Copy from the passage on anger after getting sober, from "Their fear wasn’t" up to and including "surface terrified me.".

# SOURCE EXCERPT:
# # # # # # #

One of the only feelings I could identify with after getting sober was anger. Actually, rage is more accurate. I was on edge all the time, irritated with everyone and everything. I had a high-stress job in the tech industry where I spent the majority of my days talking to people who were angry about their websites or digital marketing solutions. After a day of using my customer service personality and listening to people’s complaints, I was always borderline homicidal. This rage came out at everyone, including the friends who were already tiptoeing around me, scared that any provocation would lead to a bottle — alcohol or pill.

Their fear wasn’t unfounded. But I’m one of the lucky ones in that once I was done with drinking and drugs, I was done. For me, a drink or a drug was no longer an option, no matter how awful I felt. The unfortunate result was that I was miserable and angry pretty much all the time.

I knew I needed to find a solution to this rage before it cost me my job and all of my friendships. I was always one phone call or one argument away from saying things I couldn’t justify or take back, and having that much destructive capability right under the surface terrified me.

# # # # # # #

# RECORD EXCERPTS:

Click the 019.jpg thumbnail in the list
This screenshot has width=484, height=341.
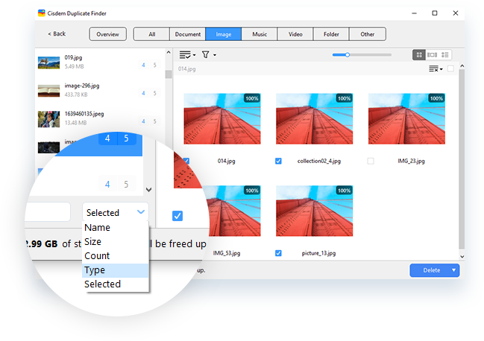coord(48,61)
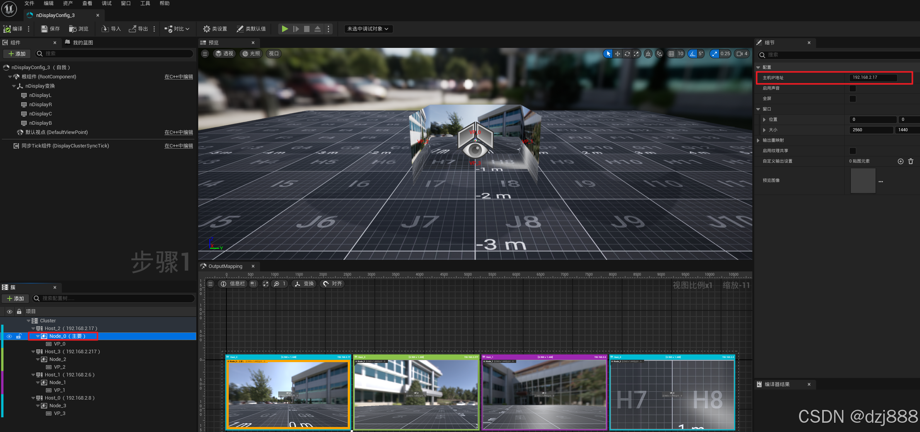This screenshot has height=432, width=920.
Task: Open the debug object dropdown
Action: (x=368, y=29)
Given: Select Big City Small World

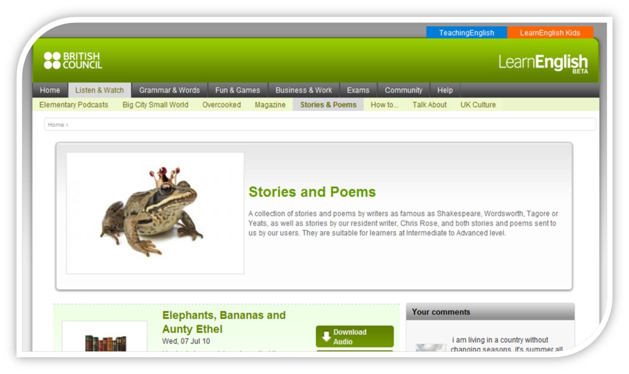Looking at the screenshot, I should (x=155, y=105).
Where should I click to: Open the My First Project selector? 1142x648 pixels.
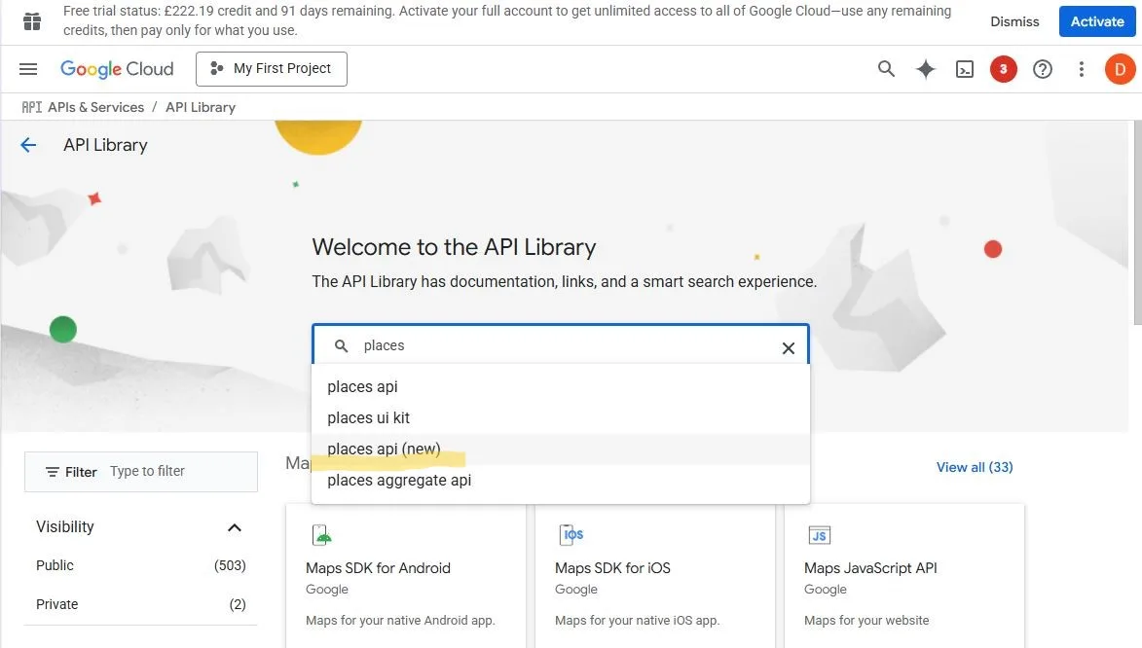(271, 69)
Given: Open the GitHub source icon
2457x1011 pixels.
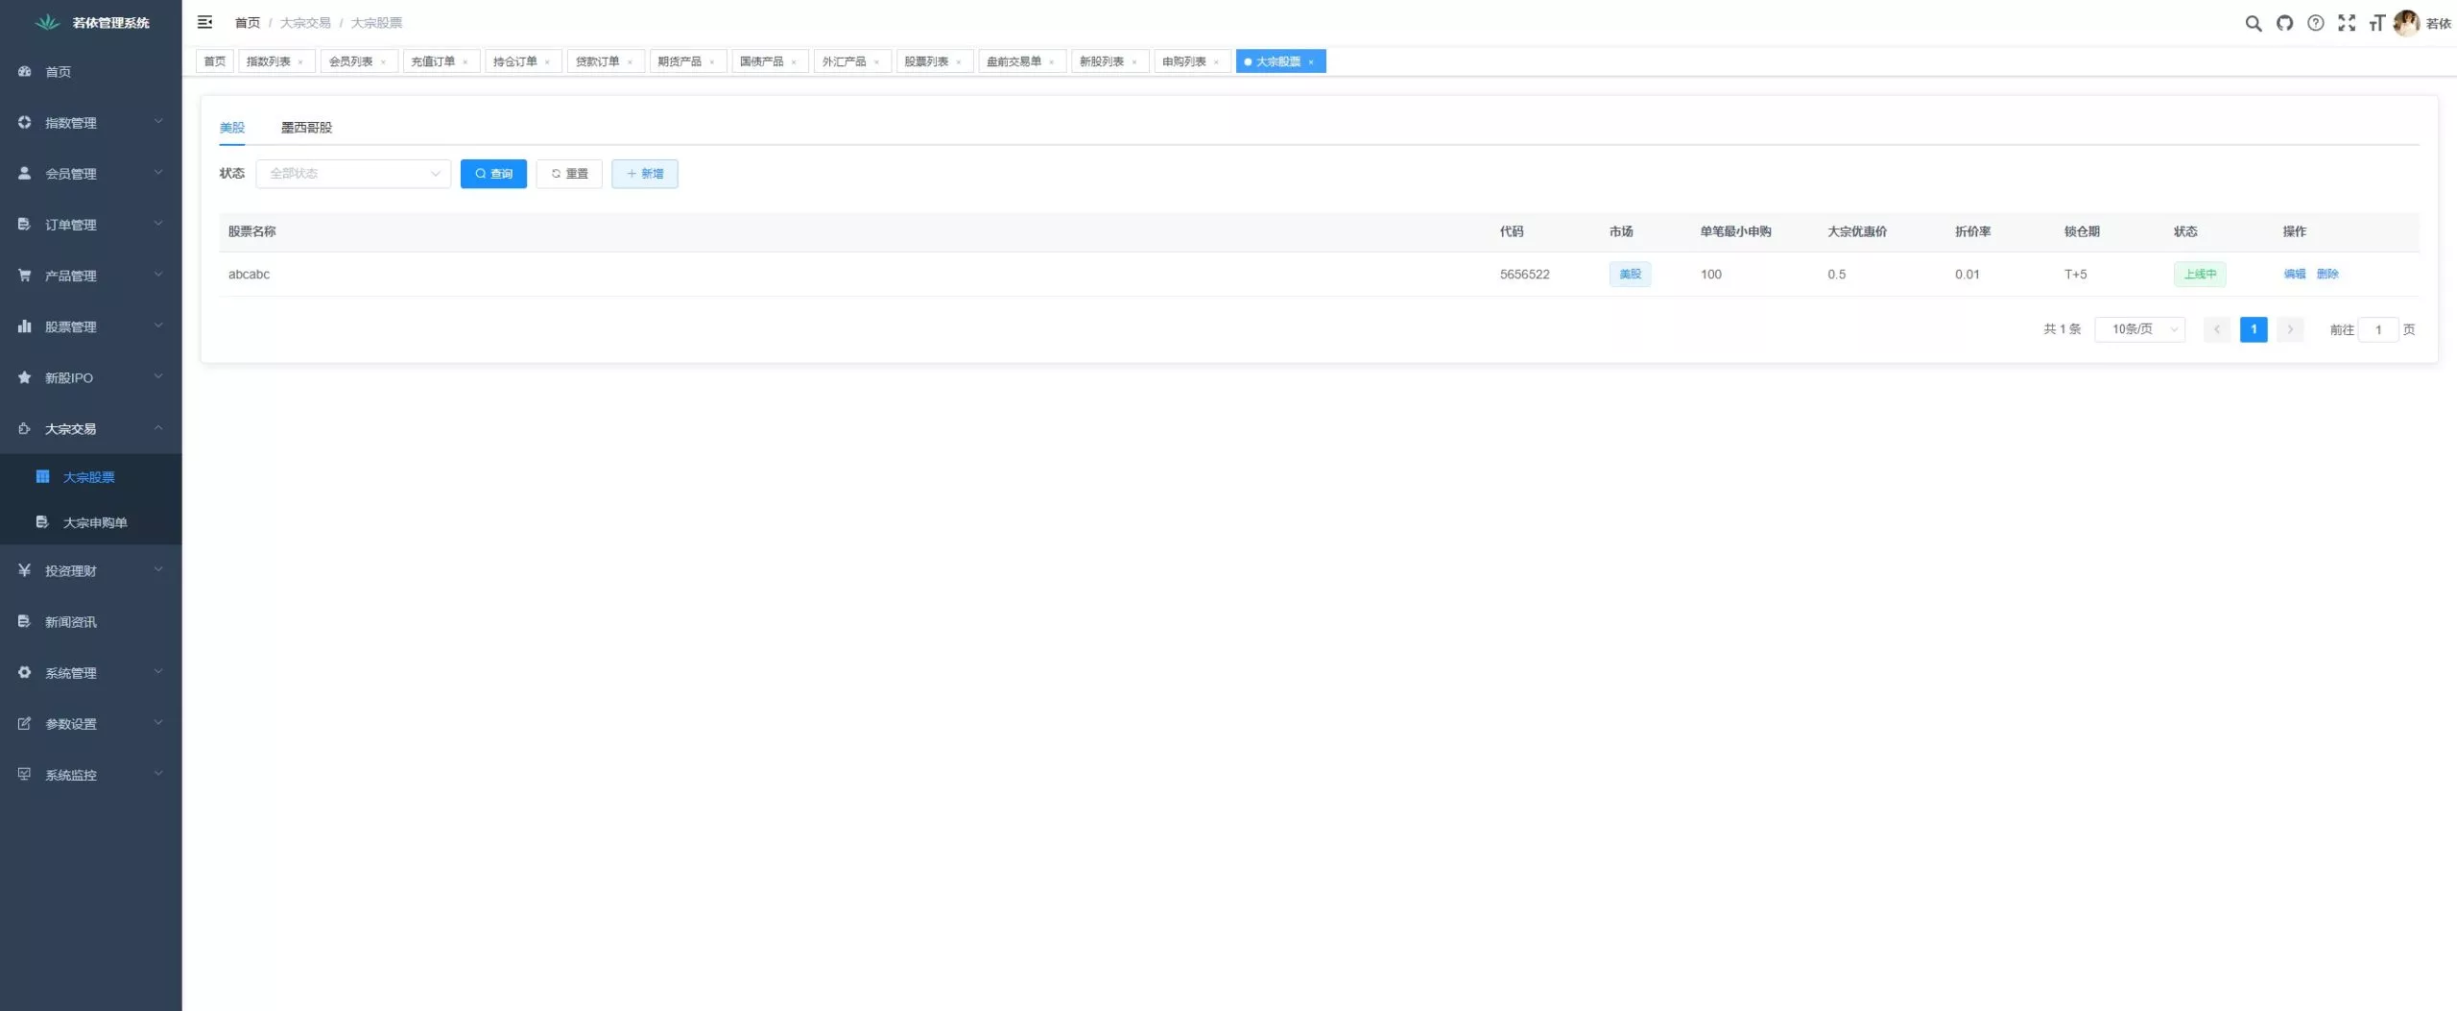Looking at the screenshot, I should pos(2284,23).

# # # # # # #

# EXERCISE SOLUTION:
Their fear wasn’t unfounded. But I’m one of the lucky ones in that once I was done with drinking and drugs, I was done. For me, a drink or a drug was no longer an option, no matter how awful I felt. The unfortunate result was that I was miserable and angry pretty much all the time.

I knew I needed to find a solution to this rage before it cost me my job and all of my friendships. I was always one phone call or one argument away from saying things I couldn’t justify or take back, and having that much destructive capability right under the surface terrified me.